### Study material

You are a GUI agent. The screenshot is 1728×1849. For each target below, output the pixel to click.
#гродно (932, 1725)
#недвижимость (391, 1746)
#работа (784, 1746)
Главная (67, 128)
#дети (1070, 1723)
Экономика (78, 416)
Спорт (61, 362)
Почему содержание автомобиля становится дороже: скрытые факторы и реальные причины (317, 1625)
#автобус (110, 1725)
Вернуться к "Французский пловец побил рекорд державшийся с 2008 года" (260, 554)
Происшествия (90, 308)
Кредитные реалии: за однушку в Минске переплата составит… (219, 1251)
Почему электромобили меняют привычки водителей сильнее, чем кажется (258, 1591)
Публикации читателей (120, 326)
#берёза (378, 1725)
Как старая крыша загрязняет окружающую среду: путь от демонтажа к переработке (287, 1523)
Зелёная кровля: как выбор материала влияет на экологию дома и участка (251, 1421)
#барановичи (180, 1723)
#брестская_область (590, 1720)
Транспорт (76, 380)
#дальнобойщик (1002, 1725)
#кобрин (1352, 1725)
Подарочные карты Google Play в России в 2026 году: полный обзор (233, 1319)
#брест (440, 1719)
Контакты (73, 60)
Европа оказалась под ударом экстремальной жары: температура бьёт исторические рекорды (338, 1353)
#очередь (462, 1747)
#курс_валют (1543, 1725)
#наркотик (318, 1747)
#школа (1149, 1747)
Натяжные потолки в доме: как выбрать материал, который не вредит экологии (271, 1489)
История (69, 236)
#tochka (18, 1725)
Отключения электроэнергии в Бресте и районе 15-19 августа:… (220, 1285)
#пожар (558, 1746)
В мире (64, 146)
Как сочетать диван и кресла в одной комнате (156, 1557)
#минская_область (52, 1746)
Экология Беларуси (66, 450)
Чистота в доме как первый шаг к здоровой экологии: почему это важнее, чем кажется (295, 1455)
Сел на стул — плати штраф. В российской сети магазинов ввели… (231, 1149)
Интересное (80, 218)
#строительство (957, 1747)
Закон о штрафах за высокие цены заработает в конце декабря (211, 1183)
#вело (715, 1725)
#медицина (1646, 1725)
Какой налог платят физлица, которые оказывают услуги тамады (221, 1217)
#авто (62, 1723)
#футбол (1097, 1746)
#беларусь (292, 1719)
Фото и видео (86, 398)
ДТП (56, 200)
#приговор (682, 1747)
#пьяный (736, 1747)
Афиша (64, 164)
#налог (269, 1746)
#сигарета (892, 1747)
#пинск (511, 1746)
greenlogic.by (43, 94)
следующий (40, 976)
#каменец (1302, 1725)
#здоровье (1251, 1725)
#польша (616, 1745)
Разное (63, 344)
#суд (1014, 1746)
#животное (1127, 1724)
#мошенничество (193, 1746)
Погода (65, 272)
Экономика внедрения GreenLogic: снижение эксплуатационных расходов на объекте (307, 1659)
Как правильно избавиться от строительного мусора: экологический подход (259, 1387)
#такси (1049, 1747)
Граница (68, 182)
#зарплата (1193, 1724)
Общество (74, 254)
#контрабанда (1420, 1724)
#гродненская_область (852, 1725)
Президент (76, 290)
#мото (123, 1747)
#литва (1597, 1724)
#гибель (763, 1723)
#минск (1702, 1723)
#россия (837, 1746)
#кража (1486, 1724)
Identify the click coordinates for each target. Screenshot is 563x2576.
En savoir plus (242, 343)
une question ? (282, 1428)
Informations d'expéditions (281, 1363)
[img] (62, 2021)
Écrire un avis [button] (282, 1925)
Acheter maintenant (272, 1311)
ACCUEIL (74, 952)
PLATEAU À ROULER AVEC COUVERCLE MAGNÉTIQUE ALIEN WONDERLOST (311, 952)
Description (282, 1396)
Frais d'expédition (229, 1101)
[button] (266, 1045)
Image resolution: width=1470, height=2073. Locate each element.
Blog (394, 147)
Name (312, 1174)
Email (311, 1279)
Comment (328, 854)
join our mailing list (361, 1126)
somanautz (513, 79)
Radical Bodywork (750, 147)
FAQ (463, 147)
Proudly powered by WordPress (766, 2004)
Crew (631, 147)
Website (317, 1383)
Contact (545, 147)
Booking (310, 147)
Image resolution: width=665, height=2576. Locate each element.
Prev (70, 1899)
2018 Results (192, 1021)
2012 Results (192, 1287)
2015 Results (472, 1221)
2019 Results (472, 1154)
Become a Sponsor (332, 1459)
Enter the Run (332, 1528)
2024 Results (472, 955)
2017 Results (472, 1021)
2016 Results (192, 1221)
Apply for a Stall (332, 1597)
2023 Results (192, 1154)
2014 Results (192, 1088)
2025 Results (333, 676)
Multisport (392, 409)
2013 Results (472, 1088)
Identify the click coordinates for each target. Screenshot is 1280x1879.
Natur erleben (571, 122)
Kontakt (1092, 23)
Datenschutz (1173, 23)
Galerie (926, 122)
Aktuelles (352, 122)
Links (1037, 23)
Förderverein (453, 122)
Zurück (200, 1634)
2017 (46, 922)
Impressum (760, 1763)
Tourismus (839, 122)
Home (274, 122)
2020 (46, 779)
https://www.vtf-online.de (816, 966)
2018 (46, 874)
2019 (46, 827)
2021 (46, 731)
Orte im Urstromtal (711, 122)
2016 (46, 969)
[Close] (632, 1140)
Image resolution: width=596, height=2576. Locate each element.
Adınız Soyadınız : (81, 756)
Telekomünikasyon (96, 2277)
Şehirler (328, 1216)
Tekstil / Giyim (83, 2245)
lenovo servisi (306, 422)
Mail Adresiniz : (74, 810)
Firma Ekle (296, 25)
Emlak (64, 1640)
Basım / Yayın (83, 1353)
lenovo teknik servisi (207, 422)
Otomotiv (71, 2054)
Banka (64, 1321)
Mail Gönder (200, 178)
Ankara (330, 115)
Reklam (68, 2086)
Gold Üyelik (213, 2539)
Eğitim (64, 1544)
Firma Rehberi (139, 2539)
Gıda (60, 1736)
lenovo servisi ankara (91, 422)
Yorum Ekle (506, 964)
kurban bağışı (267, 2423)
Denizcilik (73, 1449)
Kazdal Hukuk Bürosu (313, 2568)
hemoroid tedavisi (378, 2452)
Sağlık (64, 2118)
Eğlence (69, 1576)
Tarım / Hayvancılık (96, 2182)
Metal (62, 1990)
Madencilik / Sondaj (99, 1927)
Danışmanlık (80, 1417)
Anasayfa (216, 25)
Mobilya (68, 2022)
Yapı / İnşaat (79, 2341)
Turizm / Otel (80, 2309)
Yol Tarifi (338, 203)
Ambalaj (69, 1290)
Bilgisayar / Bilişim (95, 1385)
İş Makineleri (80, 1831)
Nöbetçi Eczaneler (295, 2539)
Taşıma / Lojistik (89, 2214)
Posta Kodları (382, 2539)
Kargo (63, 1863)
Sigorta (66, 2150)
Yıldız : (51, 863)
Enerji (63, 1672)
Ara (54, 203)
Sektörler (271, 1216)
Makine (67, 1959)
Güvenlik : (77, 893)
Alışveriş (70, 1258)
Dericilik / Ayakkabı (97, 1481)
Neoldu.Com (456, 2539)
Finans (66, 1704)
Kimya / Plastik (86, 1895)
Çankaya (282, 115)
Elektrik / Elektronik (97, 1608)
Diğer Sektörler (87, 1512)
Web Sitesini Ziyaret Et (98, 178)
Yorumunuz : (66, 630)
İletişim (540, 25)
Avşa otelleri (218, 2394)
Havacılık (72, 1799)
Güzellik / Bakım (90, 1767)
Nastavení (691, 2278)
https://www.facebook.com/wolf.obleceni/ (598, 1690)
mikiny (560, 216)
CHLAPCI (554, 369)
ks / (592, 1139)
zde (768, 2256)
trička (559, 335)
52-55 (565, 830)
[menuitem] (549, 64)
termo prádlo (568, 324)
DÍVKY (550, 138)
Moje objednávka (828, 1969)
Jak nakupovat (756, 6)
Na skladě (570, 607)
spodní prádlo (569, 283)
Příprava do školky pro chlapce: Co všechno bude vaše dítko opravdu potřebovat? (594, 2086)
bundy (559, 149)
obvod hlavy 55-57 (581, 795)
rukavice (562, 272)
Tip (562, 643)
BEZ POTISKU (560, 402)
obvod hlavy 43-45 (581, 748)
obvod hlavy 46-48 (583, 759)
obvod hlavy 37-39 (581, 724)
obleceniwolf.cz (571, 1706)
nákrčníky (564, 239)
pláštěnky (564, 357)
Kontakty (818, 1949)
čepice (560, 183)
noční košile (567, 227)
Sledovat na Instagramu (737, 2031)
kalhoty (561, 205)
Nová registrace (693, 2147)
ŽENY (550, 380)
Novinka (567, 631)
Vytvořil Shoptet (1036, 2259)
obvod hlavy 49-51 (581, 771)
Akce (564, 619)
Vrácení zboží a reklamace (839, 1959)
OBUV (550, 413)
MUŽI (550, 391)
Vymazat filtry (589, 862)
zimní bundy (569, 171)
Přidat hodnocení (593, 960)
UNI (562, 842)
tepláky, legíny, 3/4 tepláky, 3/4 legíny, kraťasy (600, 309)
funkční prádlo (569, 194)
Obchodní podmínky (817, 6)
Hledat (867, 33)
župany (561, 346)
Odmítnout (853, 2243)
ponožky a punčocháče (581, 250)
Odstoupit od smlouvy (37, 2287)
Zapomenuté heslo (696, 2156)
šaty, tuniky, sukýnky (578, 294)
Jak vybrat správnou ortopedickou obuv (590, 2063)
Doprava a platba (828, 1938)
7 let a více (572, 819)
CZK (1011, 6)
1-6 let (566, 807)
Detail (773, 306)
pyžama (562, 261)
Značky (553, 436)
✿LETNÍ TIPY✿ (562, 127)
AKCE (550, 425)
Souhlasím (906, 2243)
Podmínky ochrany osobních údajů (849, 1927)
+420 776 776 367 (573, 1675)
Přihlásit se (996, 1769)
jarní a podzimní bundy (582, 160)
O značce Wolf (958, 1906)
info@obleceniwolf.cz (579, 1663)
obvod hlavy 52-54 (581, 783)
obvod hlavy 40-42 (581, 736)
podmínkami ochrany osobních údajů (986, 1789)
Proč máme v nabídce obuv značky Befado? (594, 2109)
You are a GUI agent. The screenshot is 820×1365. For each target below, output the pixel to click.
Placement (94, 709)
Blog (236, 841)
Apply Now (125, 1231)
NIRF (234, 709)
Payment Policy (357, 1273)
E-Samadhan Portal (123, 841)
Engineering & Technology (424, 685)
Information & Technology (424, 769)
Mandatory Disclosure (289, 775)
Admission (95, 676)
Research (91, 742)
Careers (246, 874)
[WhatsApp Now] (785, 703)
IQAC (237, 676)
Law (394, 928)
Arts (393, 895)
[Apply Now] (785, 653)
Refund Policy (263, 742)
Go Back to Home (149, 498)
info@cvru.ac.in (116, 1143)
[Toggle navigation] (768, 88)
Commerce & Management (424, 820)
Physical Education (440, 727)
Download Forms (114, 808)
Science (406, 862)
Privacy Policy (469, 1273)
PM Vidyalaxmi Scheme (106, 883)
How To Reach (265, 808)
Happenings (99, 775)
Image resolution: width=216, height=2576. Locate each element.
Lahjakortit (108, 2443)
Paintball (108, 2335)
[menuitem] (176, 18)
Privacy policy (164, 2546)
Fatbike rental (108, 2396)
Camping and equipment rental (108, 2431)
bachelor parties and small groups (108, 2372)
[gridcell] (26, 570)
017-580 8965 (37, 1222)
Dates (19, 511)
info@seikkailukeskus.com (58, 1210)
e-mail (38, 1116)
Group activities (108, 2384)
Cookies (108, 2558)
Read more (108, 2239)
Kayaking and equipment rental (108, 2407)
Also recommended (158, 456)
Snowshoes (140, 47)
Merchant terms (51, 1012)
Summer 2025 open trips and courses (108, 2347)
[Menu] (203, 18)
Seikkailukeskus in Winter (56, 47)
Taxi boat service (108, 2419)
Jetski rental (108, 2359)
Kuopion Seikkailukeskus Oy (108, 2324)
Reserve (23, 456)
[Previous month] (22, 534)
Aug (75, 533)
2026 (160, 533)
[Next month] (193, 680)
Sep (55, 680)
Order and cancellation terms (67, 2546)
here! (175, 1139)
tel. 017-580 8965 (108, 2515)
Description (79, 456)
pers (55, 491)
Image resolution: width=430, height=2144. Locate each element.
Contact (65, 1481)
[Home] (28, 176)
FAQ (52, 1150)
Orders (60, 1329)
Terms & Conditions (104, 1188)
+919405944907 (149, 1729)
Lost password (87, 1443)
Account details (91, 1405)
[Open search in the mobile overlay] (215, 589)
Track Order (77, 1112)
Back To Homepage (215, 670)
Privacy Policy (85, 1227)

### Aim of the exercise
Quote every line from the beginning of the entries up to and including the line that contains "В мире (64, 146)".

### Output for this exercise
You are a GUI agent. The screenshot is 1728×1849. For each target below, output the pixel to click.
#гродно (932, 1725)
#недвижимость (391, 1746)
#работа (784, 1746)
Главная (67, 128)
#дети (1070, 1723)
Экономика (78, 416)
Спорт (61, 362)
Почему содержание автомобиля становится дороже: скрытые факторы и реальные причины (317, 1625)
#автобус (110, 1725)
Вернуться к "Французский пловец побил рекорд державшийся с 2008 года" (260, 554)
Происшествия (90, 308)
Кредитные реалии: за однушку в Минске переплата составит… (219, 1251)
Почему электромобили меняют привычки водителей сильнее, чем кажется (258, 1591)
Публикации читателей (120, 326)
#берёза (378, 1725)
Как старая крыша загрязняет окружающую среду: путь от демонтажа к переработке (287, 1523)
Зелёная кровля: как выбор материала влияет на экологию дома и участка (251, 1421)
#барановичи (180, 1723)
#брестская_область (590, 1720)
Транспорт (76, 380)
#дальнобойщик (1002, 1725)
#кобрин (1352, 1725)
Подарочные карты Google Play в России в 2026 году: полный обзор (233, 1319)
#брест (440, 1719)
Контакты (73, 60)
Европа оказалась под ударом экстремальной жары: температура бьёт исторические рекорды (338, 1353)
#очередь (462, 1747)
#курс_валют (1543, 1725)
#наркотик (318, 1747)
#школа (1149, 1747)
Натяжные потолки в доме: как выбрать материал, который не вредит экологии (271, 1489)
История (69, 236)
#tochka (18, 1725)
Отключения электроэнергии в Бресте и районе 15-19 августа:… (220, 1285)
#пожар (558, 1746)
В мире (64, 146)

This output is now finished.